TEXT EXTRACT
>> Begin

Finally, instead, I just wrote a shit ton of letters to congresspeople asking for more access to mental health assistance, and more gun control across the board, and assuring them that I would go out of my way to reelect anyone–Dem or Repub who actually stood up to the boogieman of the NRA and DID something about the mess this country’s in. And then I hugged my baby boy. And tried to put a lid on my anxiety. And tried to be happy that he’s getting to be such a big kid that he’s desperately excited about getting to go to school next year. And tried not to think about how vulnerable we all are, every minute of the day.
And then we got on a plane and flew for 6 hours with a stuffy-nosed toddler. No fun flying with cement packed up in the sinuses, I must say. I had a lot of sympathy for the babies we shared the flight with; screaming on ascent & descent did not seem like an unreasonable reaction, actually. Hen, on the other hand, got the best compliment ever as we were deplaning. “You had a toddler with you?” spoken by the lady sitting in front of me. “I never heard a peep out of him! That’s the best baby ever!”

>> End

SOURCE MATERIAL
>> Begin

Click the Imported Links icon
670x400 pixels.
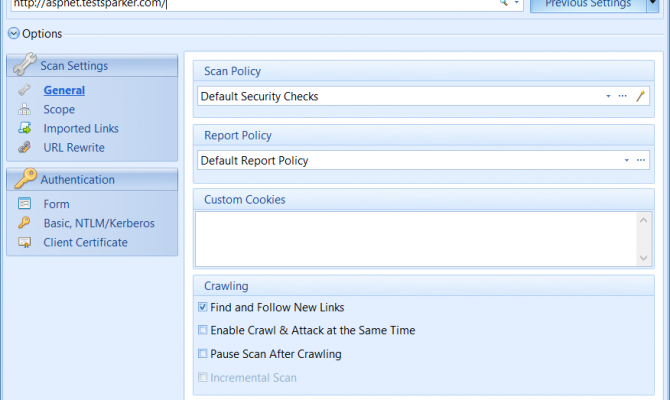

>> End

TASK GOAL
In the text above about flying with a toddler, why does the woman seated in front of the writer call Hen the best baby ever? Answer in one to three sentences.

RESULT
She says she never heard a peep out of him during the flight. She hadn't even realized the writer had a toddler along until they were getting off the plane.